EXERCISE: Repeat the entries in full. Each line must match exactly.
··········
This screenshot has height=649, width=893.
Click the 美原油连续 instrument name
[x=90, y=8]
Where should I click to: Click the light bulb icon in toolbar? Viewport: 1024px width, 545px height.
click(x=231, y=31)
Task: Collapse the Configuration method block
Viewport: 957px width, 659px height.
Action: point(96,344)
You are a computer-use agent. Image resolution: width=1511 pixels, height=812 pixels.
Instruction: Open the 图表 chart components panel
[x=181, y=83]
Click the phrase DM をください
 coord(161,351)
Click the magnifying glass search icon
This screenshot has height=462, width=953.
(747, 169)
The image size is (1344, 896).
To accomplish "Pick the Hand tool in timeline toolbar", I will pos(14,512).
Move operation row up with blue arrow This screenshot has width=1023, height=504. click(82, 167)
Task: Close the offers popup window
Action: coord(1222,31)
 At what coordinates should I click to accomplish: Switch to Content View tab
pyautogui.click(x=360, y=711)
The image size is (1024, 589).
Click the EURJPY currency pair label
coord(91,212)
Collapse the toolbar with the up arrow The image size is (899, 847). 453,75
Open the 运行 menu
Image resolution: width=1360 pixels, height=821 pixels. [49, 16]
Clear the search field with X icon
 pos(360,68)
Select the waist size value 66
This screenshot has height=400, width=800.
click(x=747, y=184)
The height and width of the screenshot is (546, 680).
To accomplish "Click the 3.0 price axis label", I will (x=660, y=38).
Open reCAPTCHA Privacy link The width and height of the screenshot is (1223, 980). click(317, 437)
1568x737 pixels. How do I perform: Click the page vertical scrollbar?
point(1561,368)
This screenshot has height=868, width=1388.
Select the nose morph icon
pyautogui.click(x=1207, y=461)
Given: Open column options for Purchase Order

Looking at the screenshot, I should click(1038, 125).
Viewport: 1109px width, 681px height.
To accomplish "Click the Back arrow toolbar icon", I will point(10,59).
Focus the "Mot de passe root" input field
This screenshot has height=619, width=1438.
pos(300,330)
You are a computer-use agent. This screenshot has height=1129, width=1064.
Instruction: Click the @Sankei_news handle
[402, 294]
··········
EXERCISE SOLUTION:
This screenshot has height=649, width=893.
Click the 美原油连续 instrument name
[x=90, y=8]
Where should I click to: Click the light bulb icon in toolbar? Viewport: 1024px width, 545px height.
click(x=231, y=31)
Task: Collapse the Configuration method block
Viewport: 957px width, 659px height.
Action: point(96,344)
You are a computer-use agent. Image resolution: width=1511 pixels, height=812 pixels.
Instruction: Open the 图表 chart components panel
[x=181, y=83]
Click the phrase DM をください
 coord(161,351)
Click the magnifying glass search icon
This screenshot has height=462, width=953.
(747, 169)
The image size is (1344, 896).
To accomplish "Pick the Hand tool in timeline toolbar", I will pos(14,512).
Move operation row up with blue arrow This screenshot has width=1023, height=504. click(82, 167)
Task: Close the offers popup window
Action: coord(1222,31)
 At what coordinates should I click to accomplish: Switch to Content View tab
pyautogui.click(x=360, y=711)
The image size is (1024, 589).
Click the EURJPY currency pair label
coord(91,212)
Collapse the toolbar with the up arrow The image size is (899, 847). 453,75
Open the 运行 menu
Image resolution: width=1360 pixels, height=821 pixels. [49, 16]
Clear the search field with X icon
 pos(360,68)
Select the waist size value 66
This screenshot has height=400, width=800.
click(x=747, y=184)
The height and width of the screenshot is (546, 680).
To accomplish "Click the 3.0 price axis label", I will (x=660, y=38).
Open reCAPTCHA Privacy link The width and height of the screenshot is (1223, 980). click(317, 437)
1568x737 pixels. How do I perform: Click the page vertical scrollbar?
point(1561,368)
This screenshot has height=868, width=1388.
Select the nose morph icon
pyautogui.click(x=1207, y=461)
Given: Open column options for Purchase Order

Looking at the screenshot, I should click(1038, 125).
Viewport: 1109px width, 681px height.
To accomplish "Click the Back arrow toolbar icon", I will point(10,59).
Focus the "Mot de passe root" input field
This screenshot has height=619, width=1438.
pos(300,330)
You are a computer-use agent. This screenshot has height=1129, width=1064.
Instruction: Click the @Sankei_news handle
[402, 294]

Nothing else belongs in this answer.